__PROBLEMS AND TASKS__:
1) Rewrite the article on the Stop AI Theft campaign. Begin at the words "Categorized in: AI" and stop after "permission or payment.", swapping each "Aboriginal" for "First Nations".
2) Carry on the article on the Stop AI Theft campaign, picking up right after its last sentence.

__TEXT PASSAGE__:
Australian artists and media workers push back against AI data scraping with copyright campaign

Australian artists, journalists, and Indigenous workers have launched the "Stop AI Theft" campaign demanding payment and opt-out rights from companies that trained AI on their work. The campaign targets Amazon, Google, Meta, Microsoft, OpenAI, and X.

Categorized in: AI News Creatives
Published on: Apr 20, 2026
Australian artists and media workers push back against AI data scraping with copyright campaign

Australian Creatives Demand Payment for AI-Trained Work

Australian artists, journalists, and Aboriginal cultural workers have launched the "Stop AI Theft" campaign to demand stronger legal protections and compensation as generative AI companies train their systems on creative work without permission or payment.

The campaign targets major tech companies including Amazon, Google, Meta, Microsoft, OpenAI, and X. It calls for three specific policy changes: opt-out rights for creators whose work is used in AI training, mandatory compensation for artists whose work trains AI systems, and public disclosure of training materials.

The push comes as generative AI adoption accelerates in Australia. The Tech Council of Australia reported in August 2025 that 84 percent of office workers use AI at work, with potential economic benefits reaching AUD 115 billion annually by 2030.

The Problem: Unpaid Training Data

Voice actors report their work was cloned without consent. Journalists say their reporting appears on AI-generated news websites without attribution. A January 2026 University of Sydney report found that journalists increasingly disappear from AI search results. Indigenous activists point to fake Indigenous art being generated and sold using their cultural materials.

These cases reflect a core business model issue: major AI companies scraped internet content to train their systems without creator permission. Some models produce output nearly identical to copyrighted originals.

__GIVEN DATA__:
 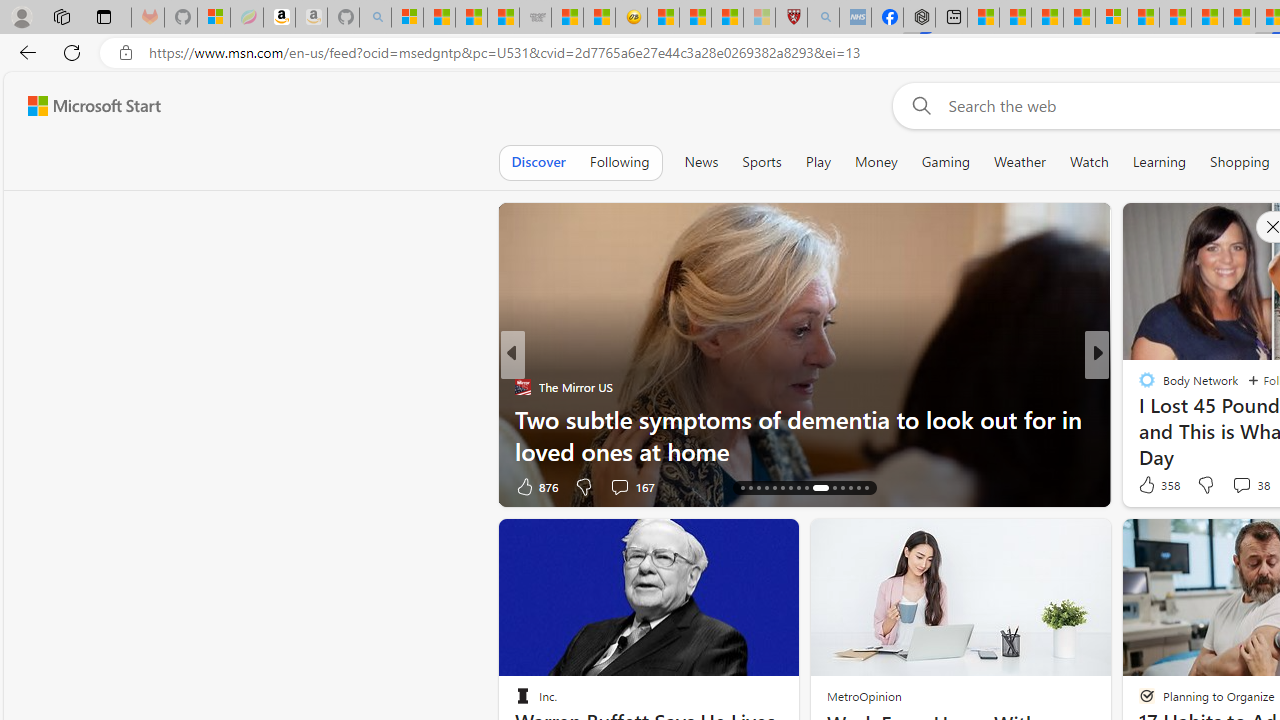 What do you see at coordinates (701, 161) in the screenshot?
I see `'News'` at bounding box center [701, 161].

__ANSWERS TO THE EXERCISES__:
1)
Categorized in: AI News Creatives
Published on: Apr 20, 2026
Australian artists and media workers push back against AI data scraping with copyright campaign

Australian Creatives Demand Payment for AI-Trained Work

Australian artists, journalists, and First Nations cultural workers have launched the "Stop AI Theft" campaign to demand stronger legal protections and compensation as generative AI companies train their systems on creative work without permission or payment.

2)
Erin Madeley, chief executive of the Media, Entertainment and Arts Alliance, framed the issue plainly: "It is theft, plain and simple - theft of people's voices, their faces, their music, their stories and art."

Policy Wins and Ongoing Battles

The campaign achieved a significant victory in October 2025 when Australia's government rejected proposals to weaken copyright protections. Tech companies had pushed for a "text and data mining exception" that would have given them legal access to Australian creative works for AI training.

The government's December 2025 National AI Plan confirmed this position, stating that existing copyright laws would protect local creators and that "regulation must keep pace" with fast-moving technology.

However, the campaign remains active. Organizers held dialogue with tech companies in August 2025 about transparency and compensation. The #PayUp hashtag emphasizes that tech companies profit while artists lose income.

Joseph Mitchell, assistant secretary of the Australian Council of Trade Unions, said: "We already know that big tech has been profiting from stealing the work of Australia's creative workers and journalists, and calls to legitimize this theft are incomprehensible."

The campaign's open letter to tech CEOs states the position directly: "Our work is not a free input to be fed into your machines. We demand to be paid when our work is used by your company, and we demand compensation for the work you have stolen from us."